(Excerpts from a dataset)
● ● ● ● ●

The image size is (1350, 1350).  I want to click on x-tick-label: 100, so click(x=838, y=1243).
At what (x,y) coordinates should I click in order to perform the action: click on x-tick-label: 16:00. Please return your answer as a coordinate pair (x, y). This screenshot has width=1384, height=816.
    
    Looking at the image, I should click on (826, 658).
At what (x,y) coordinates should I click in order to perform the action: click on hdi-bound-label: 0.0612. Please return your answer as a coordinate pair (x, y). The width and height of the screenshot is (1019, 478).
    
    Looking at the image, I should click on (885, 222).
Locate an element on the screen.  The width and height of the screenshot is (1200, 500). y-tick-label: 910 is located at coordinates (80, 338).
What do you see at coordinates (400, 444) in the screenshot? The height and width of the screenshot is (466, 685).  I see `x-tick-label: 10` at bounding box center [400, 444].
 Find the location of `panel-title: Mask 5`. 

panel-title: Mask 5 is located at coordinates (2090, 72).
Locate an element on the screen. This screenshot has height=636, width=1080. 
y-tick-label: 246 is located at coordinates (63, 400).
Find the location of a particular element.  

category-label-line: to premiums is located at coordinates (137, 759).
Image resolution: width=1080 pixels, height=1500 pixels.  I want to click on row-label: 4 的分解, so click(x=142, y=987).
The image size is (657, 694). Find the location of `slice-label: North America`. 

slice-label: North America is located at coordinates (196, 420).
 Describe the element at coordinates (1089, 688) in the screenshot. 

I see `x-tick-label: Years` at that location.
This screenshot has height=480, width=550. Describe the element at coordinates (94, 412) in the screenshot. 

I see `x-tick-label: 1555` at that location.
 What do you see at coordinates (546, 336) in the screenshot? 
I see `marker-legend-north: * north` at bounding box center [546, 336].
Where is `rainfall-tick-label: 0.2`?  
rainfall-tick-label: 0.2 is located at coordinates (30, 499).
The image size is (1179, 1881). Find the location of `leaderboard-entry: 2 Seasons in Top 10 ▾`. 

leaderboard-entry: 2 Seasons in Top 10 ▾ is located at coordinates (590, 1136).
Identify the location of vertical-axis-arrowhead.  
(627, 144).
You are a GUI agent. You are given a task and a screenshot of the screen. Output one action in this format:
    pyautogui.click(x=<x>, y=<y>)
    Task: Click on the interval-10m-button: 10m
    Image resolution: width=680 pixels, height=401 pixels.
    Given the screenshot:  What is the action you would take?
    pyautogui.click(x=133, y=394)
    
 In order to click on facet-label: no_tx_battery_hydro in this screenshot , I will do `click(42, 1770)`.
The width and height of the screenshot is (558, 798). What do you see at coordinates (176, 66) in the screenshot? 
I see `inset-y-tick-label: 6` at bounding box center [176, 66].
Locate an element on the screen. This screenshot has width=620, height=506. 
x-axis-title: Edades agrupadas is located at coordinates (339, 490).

● ● ● ● ●

PROBLEM TO SOLVE: Reproduce the lines from the beginning of the excerpts up to and including the line with "Looking at the image, I should click on (826, 658).".

TASK OUTPUT:
The image size is (1350, 1350).  I want to click on x-tick-label: 100, so click(x=838, y=1243).
At what (x,y) coordinates should I click in order to perform the action: click on x-tick-label: 16:00. Please return your answer as a coordinate pair (x, y). This screenshot has width=1384, height=816.
    
    Looking at the image, I should click on (826, 658).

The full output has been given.